2

Dön Dünya Yeni Bir Güne


  • Oluşturulma Tarihi : 12.01.2016 07:51
  • Güncelleme Tarihi :

Tanrım bütün kuşlar sustu.

Dillerini ve şarkılarını unuttular.

Kanatlarını ulu bir çınarın tepesinden atarak… 

Uzun soluklu bir yılan ve uzun pençelerinde yeniden doğan akreplerden kalan gecelerin bitmeyen karanlığına sarılan uykuların içinden geliyorum.

Yol uzun ve dağlarım kendi dumanına yenilen orduların son marşını çalarak umutlarımı gömüyor hayat... Çocuklar ölüyor, dedelerinin beyaz bayrak sarılı çubuğun kıyısında. Bir fidana sarılmadan kuruyor ekmeğin kokusu. Küçücük ellerin süt kokusu ve bütün türkülerin son dizelerinde susan şarkılar...
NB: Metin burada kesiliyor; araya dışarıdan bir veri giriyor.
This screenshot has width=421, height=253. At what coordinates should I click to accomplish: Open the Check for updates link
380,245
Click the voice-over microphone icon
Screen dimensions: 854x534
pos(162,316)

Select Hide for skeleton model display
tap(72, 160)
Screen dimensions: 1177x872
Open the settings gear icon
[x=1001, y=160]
Ülkem karanlık bir bulutun gölgesinde kaldı. Dağların kıyısından akan suların uğultusu yayılıyor gecelerin derinliğine. Aç ve susuz insanların çukurlaşan gözlerinden düşüyor umudun rengi. Düşüyor mumların aydınlığı kendi gölgesine. Kar beyazına sarılan ölülerin bayrakları da. Kefeni yok, oyuncağı da yok, annesinin kokusu ve babasının yangın bakışları da. Kimsesiz ve yapayalnız ölmenin, susmanın, kör ve sağır kalmanın içsel çılgınlığı... 

Çukurlar kazılıyor, hendekler kazılıyor ölüme.
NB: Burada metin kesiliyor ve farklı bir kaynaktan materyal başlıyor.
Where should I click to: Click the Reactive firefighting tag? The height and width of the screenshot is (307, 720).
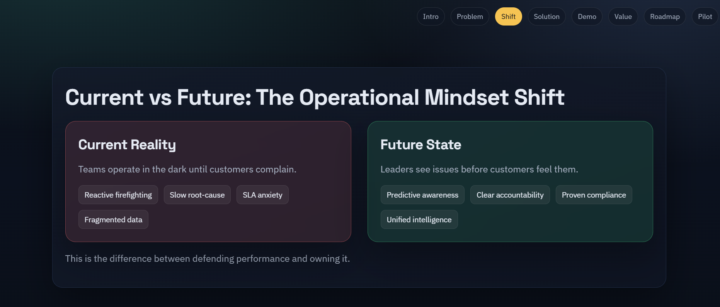point(118,195)
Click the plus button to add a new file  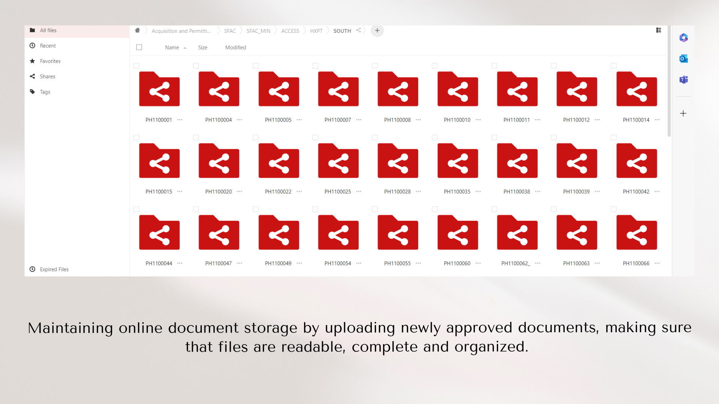(377, 31)

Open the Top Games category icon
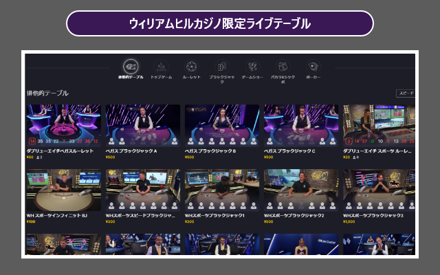(x=161, y=67)
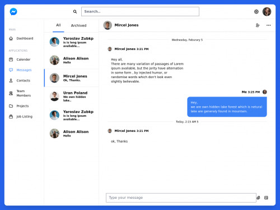Click the Type your message field

point(181,198)

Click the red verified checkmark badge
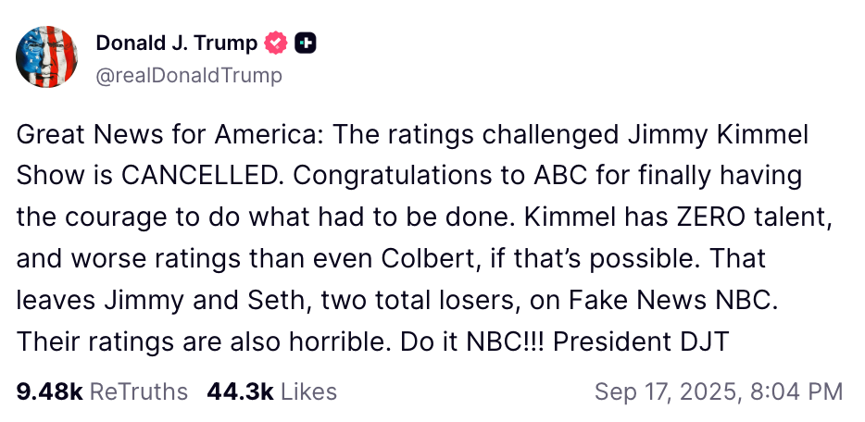click(x=276, y=43)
Sokak aralarında saklambaç oynayan çocukların gölgesini bile vuruyorlar.

Ölen bizden, öldüren bizden ve ağıtlarımız sarılıyor kurumuş bir ağacın bize düşen dalından.

Ne oldu mevsimlerin kardeşliğine…

Ne oldu toprağın aynı daldaki ekmeğine

Ne oldu yağmurun kardeş bereketine, ne zaman düştü ayrılıklar soframıza…
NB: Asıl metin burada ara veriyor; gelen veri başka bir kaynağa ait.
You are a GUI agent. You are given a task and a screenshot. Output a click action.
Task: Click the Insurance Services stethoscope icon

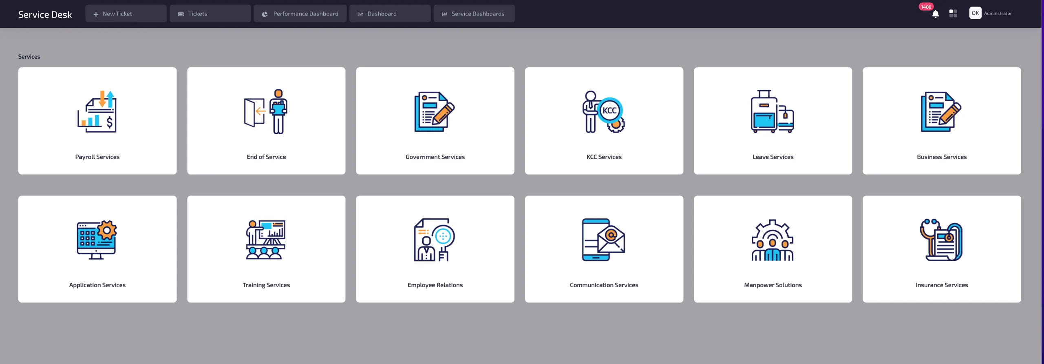941,240
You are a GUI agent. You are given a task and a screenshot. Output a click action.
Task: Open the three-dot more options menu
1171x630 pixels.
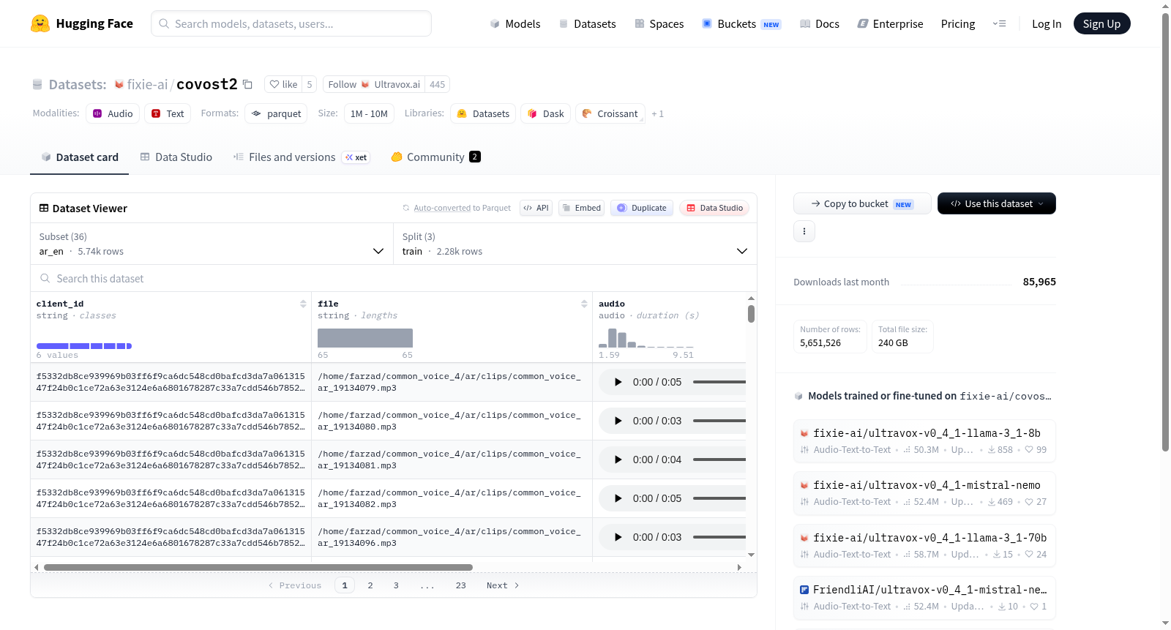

Nerde unutuldu; ülkemin soylu taylarından kalan izlerin yeşilliğe uzanan gölgesi ve umudun kardeşliğindeki serüven. Tarihin uykusundan düşen türkülerin yürek sıcaklığındaki ellerin buluştuğu sevgiye... Ve her şey ve her yerde bize kalan kitap.Tanrı’nın ortaklığı,duaların aynı sayfasında bizi bekleyen ilahi çocukların gözleri kendi kanıyla kapanarak. 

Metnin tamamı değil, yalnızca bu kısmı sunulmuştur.